၂၀၁၅ ေရြးေကာက္ပြဲ Irrawaddy.org
ELECTION 2015

Top Obama Advisor to Make Pre-Election Burma Visit

Ahead of Burma’s crucial Nov. 8 election, the White House says US President Barack Obama will send a top advisor to the Southeast Asian nation.


WASHINGTON — Ahead of Burma’s crucial Nov. 8 general election, the White House on Wednesday said US President Barack Obama would send a top advisor to the Southeast Asian nation.

Ben Rhodes, the US deputy national security advisor, during a visit to Burma next week will “discuss preparations for, and US expectations of, the upcoming November 8 elections,” said Ned Price, a spokesman for the White House’s National Security Council.

Rhodes is considered a top confidant of the US president within his national security apparatus. In Burma from Oct. 18-20, Rhodes will visit both Rangoon and Naypyidaw, where he will meet with senior government officials, civil society representatives, and ethnic and religious leaders.

“He will affirm US support for reforms that respect rights and advance opportunities for all of the country’s people,” Price said.

Rhodes last visited Burma in November 2014, when he accompanied Obama, who was attending an Association of Southeast Asean Nations (Asean) summit in Naypyidaw.

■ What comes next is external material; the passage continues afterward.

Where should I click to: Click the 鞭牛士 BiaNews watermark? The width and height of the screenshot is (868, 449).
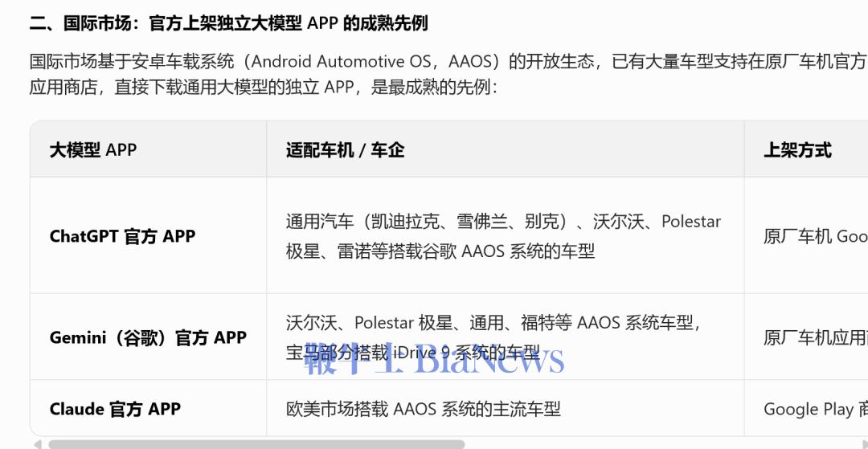pyautogui.click(x=434, y=360)
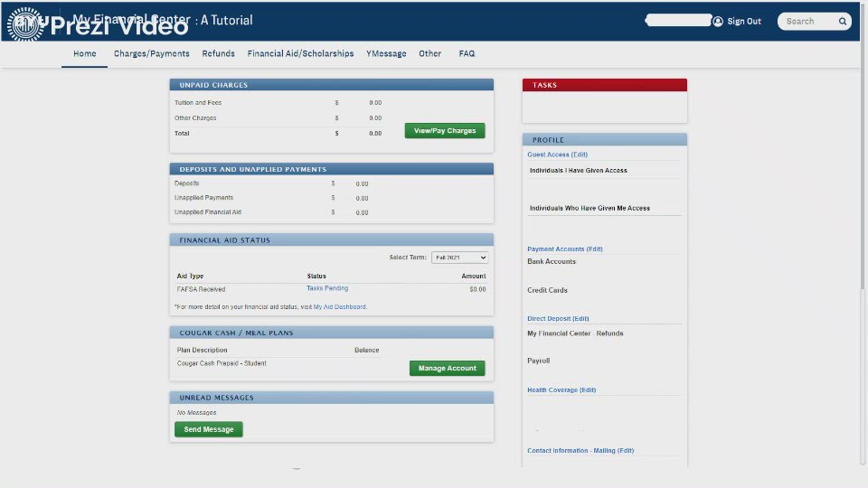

In an interview with The Irrawaddy ahead of that visit, Obama highlighted the importance of the 2015 poll and said Washington was “watching the electoral process very closely.”

“This election will be critical to establishing a representative democracy that reflects the aspirations of all the people of Burma,” he said. “And of course it will shape how the United States engages with the country going forward.”

The White House has touted re-engagement with Burma as one of its signature foreign policy accomplishments since Obama took office in 2009. His presidency has coincided with Burma’s transition from military dictatorship to quasi-civilian rule, with reforms that followed having prompted Western nations, including the United States, to lift most economic sanctions.

In his interview with The Irrawaddy last November, however, Obama acknowledged “a slowdown and backsliding in reforms” in the years since President Thein Sein first initiated political and economic changes.

The Nov. 8 vote is viewed as a critical benchmark for Burma’s transition as the opposition National League for Democracy (NLD) challenges Thein Sein’s ruling Union Solidarity and Development Party (USDP) for control of Parliament and, early next year, the presidency.